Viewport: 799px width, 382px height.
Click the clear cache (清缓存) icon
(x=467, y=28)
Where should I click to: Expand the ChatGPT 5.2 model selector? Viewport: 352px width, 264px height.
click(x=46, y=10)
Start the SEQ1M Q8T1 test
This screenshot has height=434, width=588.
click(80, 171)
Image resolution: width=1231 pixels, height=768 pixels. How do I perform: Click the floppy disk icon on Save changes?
---
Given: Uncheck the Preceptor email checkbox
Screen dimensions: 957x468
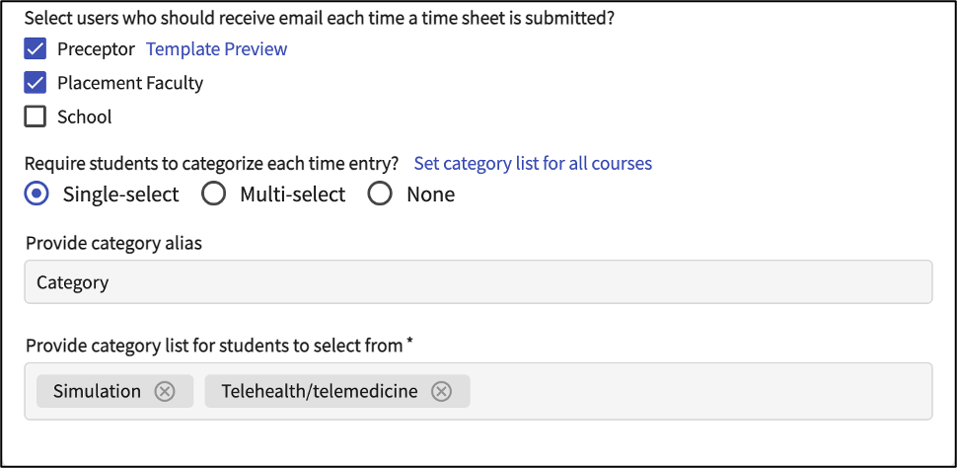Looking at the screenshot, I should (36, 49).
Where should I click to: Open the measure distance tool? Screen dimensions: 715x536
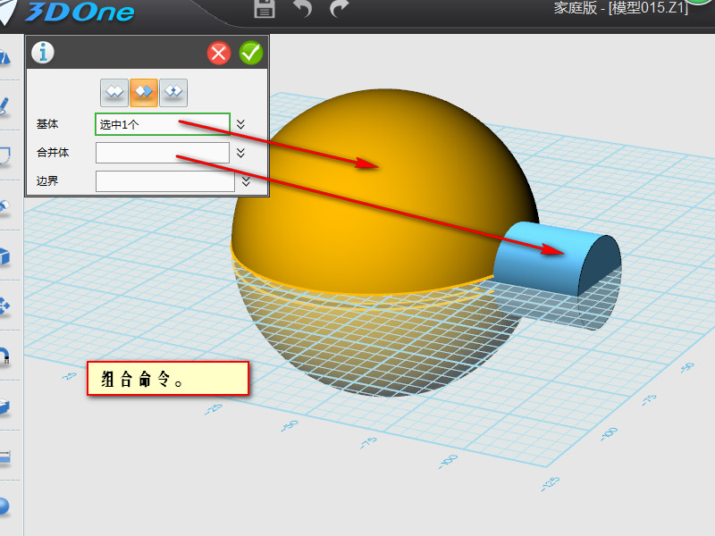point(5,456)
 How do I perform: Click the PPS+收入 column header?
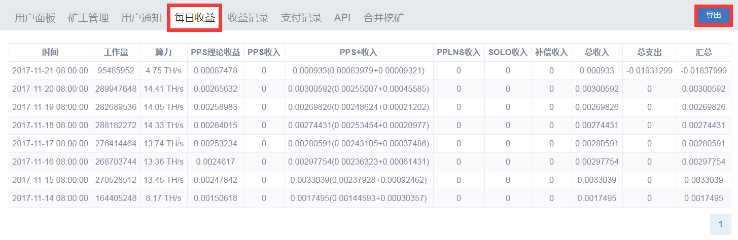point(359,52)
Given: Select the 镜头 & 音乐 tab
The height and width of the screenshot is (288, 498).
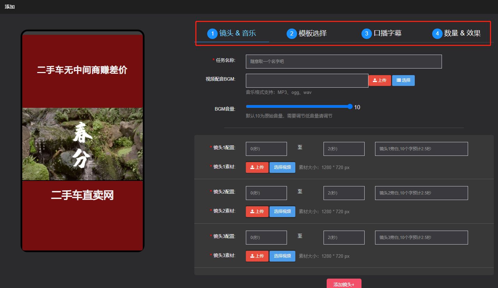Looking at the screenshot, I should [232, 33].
---
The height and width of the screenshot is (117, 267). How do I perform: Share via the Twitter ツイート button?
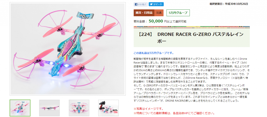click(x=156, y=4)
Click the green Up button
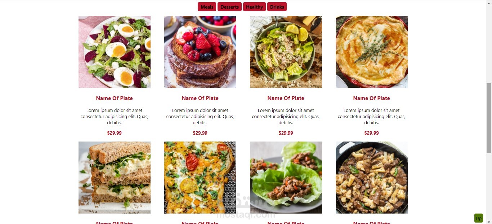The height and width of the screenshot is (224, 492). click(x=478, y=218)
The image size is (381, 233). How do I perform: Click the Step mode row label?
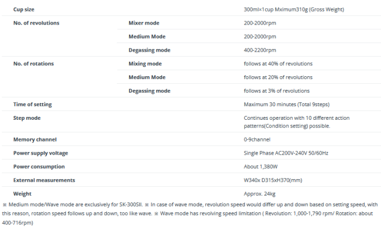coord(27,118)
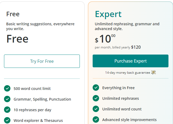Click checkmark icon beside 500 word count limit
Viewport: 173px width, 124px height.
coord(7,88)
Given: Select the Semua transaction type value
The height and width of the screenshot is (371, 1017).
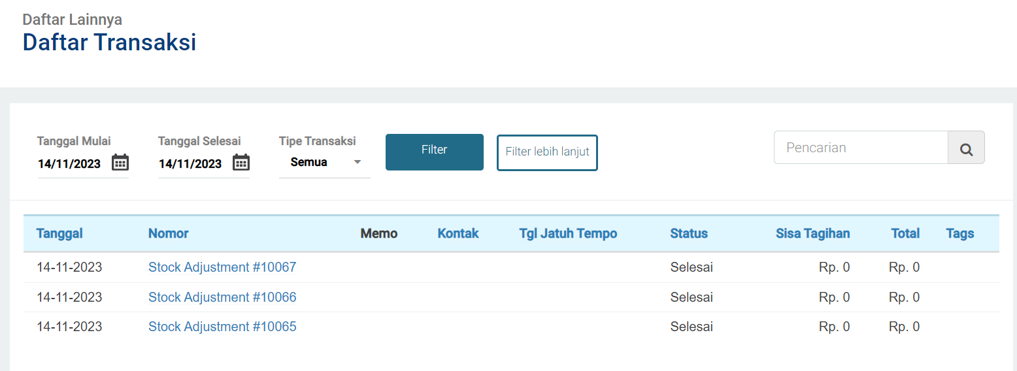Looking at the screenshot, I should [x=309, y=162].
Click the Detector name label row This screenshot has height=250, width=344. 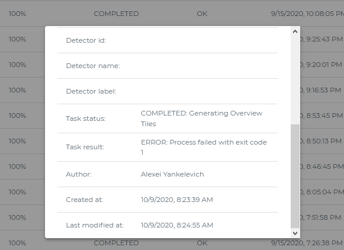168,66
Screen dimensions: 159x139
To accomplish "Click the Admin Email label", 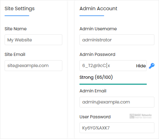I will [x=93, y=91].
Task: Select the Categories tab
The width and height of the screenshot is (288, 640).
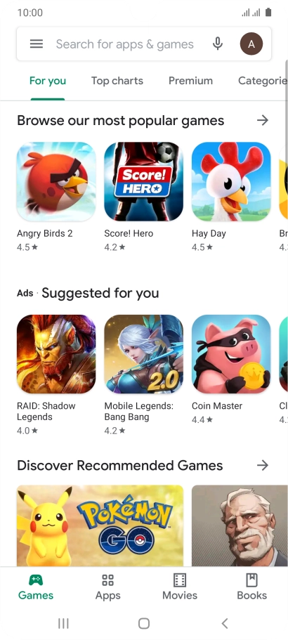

• **Exercise instructions**
The answer should be nothing but the number of lines in this data that include "Given".

• **Task answer**
3